### Problem statement
Reproduce the power converter passage below from "[0015] The switch" up to and including "the switch 16.", changing "snubber circuit 14" to "clamp circuit 14" each time it appears.

### Text passage
The power source may provide an input voltage 20 of 110/115/120
Volts AC (VAC), 230 VAC, or similar. The output voltage 22 may be
DC at a selectable output of 5 V, 9 V, 12 V, 15 V, 20 V, or
similar. The power converter device 10 may be a flyback
converter.
[0014] The snubber circuit 14 is selectively coupled to the
transformer through the switch. When the switch 16 is off, the
snubber circuit 14 is disabled and does not work to suppress
transient voltage spikes. When the switch 16 is on, the snubber
circuit 14 is enabled to suppress transient voltage spikes.
[0015] The switch 16 may include a bipolar junction transistor
(BJT) or similar, such as an NPN BJT.
[0016] The switch control circuit 18 is connected to the switch 16
to control the switch to couple or decouple the snubber circuit 14
to the transformer 12 to enable or disable the functionality of the
snubber circuit 14. The switch control circuit 18 may drive a base
or gate of the switch 16.
[0017] The switch control circuit 18 is coupled to the output of
the transformer 12 and is responsive to the output voltage 22. The
switch control circuit 18 selectively enables or disables the
snubber circuit 14 based on a selected output voltage 22 of the
transformer 12. To achieve this, the switch control circuit 18 may
have a threshold voltage. On one side of the threshold voltage the
switch control circuit 18 disables the snubber circuit 14, and on
the other side of the threshold voltage the switch control circuit
18 enables the snubber circuit 14. In this example, the switch
control circuit 18 disables the snubber circuit 14 when the output
voltage 22 of the transformer 12 is below a threshold voltage and
enables the snubber circuit 14 when the output voltage 22 is above
the threshold voltage.
[0018] An example threshold voltage is 17.5 V. As such, in the
example above, the snubber circuit 14 is disabled when the output
voltage 22 of the transformer 12 is 5 V, 9 V, 12 V, or 15 V, and
the snubber circuit 14 is enabled when the output voltage 22 of the
transformer 12 is 20 V.
[0019] FIG. 2 shows a circuit diagram of another example power
converter device 30. The power converter device 30 includes a
transformer 32, a snubber circuit 34, a switch 36, a switch control
circuit 38.
[0020] The transformer 32 includes a primary side 40 and a
secondary side 42. The primary side 40 includes a primary winding
44 electromagnetically coupled to a secondary winding 46 of the
secondary side 42. The primary side 40 may further include
transformer leakage inductance 48 in series with the primary
winding 44. The secondary side 42 may further include a capacitor
50 in parallel with the secondary winding 46 between an output
voltage 22 and ground 52. A rectifying diode 54 may be provided
between the secondary winding 46 and the capacitor 50 to provide DC
output. The primary side 40 may further include a power switch 56,
such as a metal-oxide-semiconductor field-effect transistor
(MOSFET), and resistor 58 in series with the primary winding 44 to
selectively provide an input voltage 20 to drive the transformer
32. The power switch 56 is turned on to operate the transformer
32.
[0021] The snubber circuit 34 may be in parallel with the primary
winding 44. The snubber circuit 34 may include a resistor 60 and a
capacitor 62 in parallel, which are in series with a snubber diode
64. The snubber circuit 34 may operate to clamp a voltage spike on
the power switch 56 to reduce or prevent voltage spike overstress
across the power switch 56 during the transition from on to
off.

### Available data
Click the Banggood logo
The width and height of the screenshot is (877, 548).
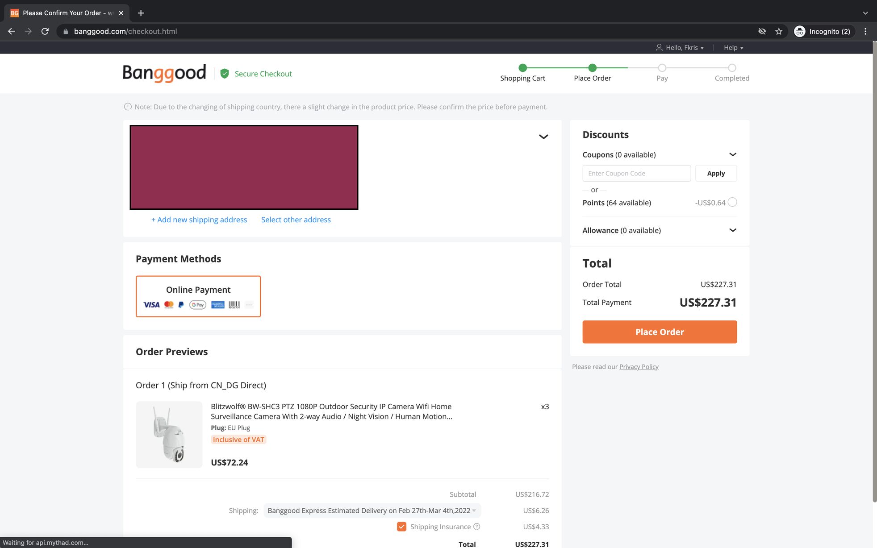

### In response
[0015] The switch 16 may include a bipolar junction transistor
(BJT) or similar, such as an NPN BJT.
[0016] The switch control circuit 18 is connected to the switch 16
to control the switch to couple or decouple the clamp circuit 14
to the transformer 12 to enable or disable the functionality of the
clamp circuit 14. The switch control circuit 18 may drive a base
or gate of the switch 16.